Records shown Start Marker
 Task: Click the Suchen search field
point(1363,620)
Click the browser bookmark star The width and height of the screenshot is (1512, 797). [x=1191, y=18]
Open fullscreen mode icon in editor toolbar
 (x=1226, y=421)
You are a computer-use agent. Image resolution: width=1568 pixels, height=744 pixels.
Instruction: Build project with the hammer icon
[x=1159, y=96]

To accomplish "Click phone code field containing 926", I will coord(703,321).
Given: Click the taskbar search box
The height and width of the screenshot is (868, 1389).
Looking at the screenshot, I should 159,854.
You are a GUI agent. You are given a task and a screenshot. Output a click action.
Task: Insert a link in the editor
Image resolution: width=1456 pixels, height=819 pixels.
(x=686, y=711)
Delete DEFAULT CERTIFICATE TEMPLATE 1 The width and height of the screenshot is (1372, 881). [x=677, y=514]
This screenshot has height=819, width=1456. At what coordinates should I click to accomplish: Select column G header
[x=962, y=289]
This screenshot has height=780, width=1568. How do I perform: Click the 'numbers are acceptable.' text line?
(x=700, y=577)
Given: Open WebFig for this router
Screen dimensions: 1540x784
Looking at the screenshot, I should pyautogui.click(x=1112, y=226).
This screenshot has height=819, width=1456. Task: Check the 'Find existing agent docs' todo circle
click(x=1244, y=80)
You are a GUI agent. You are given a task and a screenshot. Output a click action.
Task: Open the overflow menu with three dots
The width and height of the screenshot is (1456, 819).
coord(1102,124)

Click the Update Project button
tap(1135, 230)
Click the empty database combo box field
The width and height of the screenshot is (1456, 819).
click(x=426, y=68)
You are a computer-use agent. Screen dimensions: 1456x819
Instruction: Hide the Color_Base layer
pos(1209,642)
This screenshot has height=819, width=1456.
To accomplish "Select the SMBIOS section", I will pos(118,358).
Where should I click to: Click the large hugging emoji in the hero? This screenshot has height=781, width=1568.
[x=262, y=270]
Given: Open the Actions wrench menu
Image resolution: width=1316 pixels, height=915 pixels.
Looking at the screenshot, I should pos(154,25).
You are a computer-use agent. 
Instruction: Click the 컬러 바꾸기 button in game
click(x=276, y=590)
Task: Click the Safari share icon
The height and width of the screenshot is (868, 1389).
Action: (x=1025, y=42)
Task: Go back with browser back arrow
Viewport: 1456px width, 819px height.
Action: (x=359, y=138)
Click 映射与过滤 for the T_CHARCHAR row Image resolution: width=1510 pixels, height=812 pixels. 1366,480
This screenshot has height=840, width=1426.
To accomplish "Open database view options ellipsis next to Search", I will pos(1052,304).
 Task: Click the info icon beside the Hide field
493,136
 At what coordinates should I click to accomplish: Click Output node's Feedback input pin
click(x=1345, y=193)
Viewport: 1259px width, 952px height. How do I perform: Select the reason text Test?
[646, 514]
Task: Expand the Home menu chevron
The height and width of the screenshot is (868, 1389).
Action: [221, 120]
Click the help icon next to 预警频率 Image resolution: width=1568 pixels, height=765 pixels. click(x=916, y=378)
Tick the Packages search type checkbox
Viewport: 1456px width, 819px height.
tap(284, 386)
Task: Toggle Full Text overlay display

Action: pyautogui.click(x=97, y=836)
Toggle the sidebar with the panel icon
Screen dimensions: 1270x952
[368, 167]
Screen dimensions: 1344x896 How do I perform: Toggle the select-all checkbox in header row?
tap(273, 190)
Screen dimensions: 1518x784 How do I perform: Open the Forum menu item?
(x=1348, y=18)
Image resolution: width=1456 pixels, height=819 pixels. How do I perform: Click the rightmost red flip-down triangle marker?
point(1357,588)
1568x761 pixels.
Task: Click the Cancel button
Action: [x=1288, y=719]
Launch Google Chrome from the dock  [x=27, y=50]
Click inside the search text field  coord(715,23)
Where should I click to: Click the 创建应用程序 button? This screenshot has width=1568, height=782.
Records shown End Marker
After reading through the records, retype all of them exactly.

__Output of the task__:
 Task: Click the Suchen search field
point(1363,620)
Click the browser bookmark star The width and height of the screenshot is (1512, 797). [x=1191, y=18]
Open fullscreen mode icon in editor toolbar
 (x=1226, y=421)
You are a computer-use agent. Image resolution: width=1568 pixels, height=744 pixels.
Instruction: Build project with the hammer icon
[x=1159, y=96]

To accomplish "Click phone code field containing 926", I will coord(703,321).
Given: Click the taskbar search box
The height and width of the screenshot is (868, 1389).
Looking at the screenshot, I should 159,854.
You are a GUI agent. You are given a task and a screenshot. Output a click action.
Task: Insert a link in the editor
Image resolution: width=1456 pixels, height=819 pixels.
(x=686, y=711)
Delete DEFAULT CERTIFICATE TEMPLATE 1 The width and height of the screenshot is (1372, 881). [x=677, y=514]
This screenshot has height=819, width=1456. At what coordinates should I click to accomplish: Select column G header
[x=962, y=289]
This screenshot has height=780, width=1568. How do I perform: Click the 'numbers are acceptable.' text line?
(x=700, y=577)
Given: Open WebFig for this router
Screen dimensions: 1540x784
Looking at the screenshot, I should pyautogui.click(x=1112, y=226).
This screenshot has height=819, width=1456. Task: Check the 'Find existing agent docs' todo circle
click(x=1244, y=80)
You are a GUI agent. You are given a task and a screenshot. Output a click action.
Task: Open the overflow menu with three dots
The width and height of the screenshot is (1456, 819).
coord(1102,124)

Click the Update Project button
tap(1135, 230)
Click the empty database combo box field
The width and height of the screenshot is (1456, 819).
click(x=426, y=68)
You are a computer-use agent. Screen dimensions: 1456x819
Instruction: Hide the Color_Base layer
pos(1209,642)
This screenshot has height=819, width=1456.
To accomplish "Select the SMBIOS section", I will pos(118,358).
Where should I click to: Click the large hugging emoji in the hero? This screenshot has height=781, width=1568.
[x=262, y=270]
Given: Open the Actions wrench menu
Image resolution: width=1316 pixels, height=915 pixels.
Looking at the screenshot, I should pos(154,25).
You are a computer-use agent. 
Instruction: Click the 컬러 바꾸기 button in game
click(x=276, y=590)
Task: Click the Safari share icon
The height and width of the screenshot is (868, 1389).
Action: (x=1025, y=42)
Task: Go back with browser back arrow
Viewport: 1456px width, 819px height.
Action: (x=359, y=138)
Click 映射与过滤 for the T_CHARCHAR row Image resolution: width=1510 pixels, height=812 pixels. 1366,480
This screenshot has height=840, width=1426.
To accomplish "Open database view options ellipsis next to Search", I will pos(1052,304).
 Task: Click the info icon beside the Hide field
493,136
 At what coordinates should I click to accomplish: Click Output node's Feedback input pin
click(x=1345, y=193)
Viewport: 1259px width, 952px height. How do I perform: Select the reason text Test?
[646, 514]
Task: Expand the Home menu chevron
The height and width of the screenshot is (868, 1389).
Action: [221, 120]
Click the help icon next to 预警频率 Image resolution: width=1568 pixels, height=765 pixels. click(x=916, y=378)
Tick the Packages search type checkbox
Viewport: 1456px width, 819px height.
tap(284, 386)
Task: Toggle Full Text overlay display

Action: pyautogui.click(x=97, y=836)
Toggle the sidebar with the panel icon
Screen dimensions: 1270x952
[368, 167]
Screen dimensions: 1344x896 How do I perform: Toggle the select-all checkbox in header row?
tap(273, 190)
Screen dimensions: 1518x784 How do I perform: Open the Forum menu item?
(x=1348, y=18)
Image resolution: width=1456 pixels, height=819 pixels. How do I perform: Click the rightmost red flip-down triangle marker?
point(1357,588)
1568x761 pixels.
Task: Click the Cancel button
Action: [x=1288, y=719]
Launch Google Chrome from the dock  [x=27, y=50]
Click inside the search text field  coord(715,23)
Where should I click to: Click the 创建应用程序 button? This screenshot has width=1568, height=782.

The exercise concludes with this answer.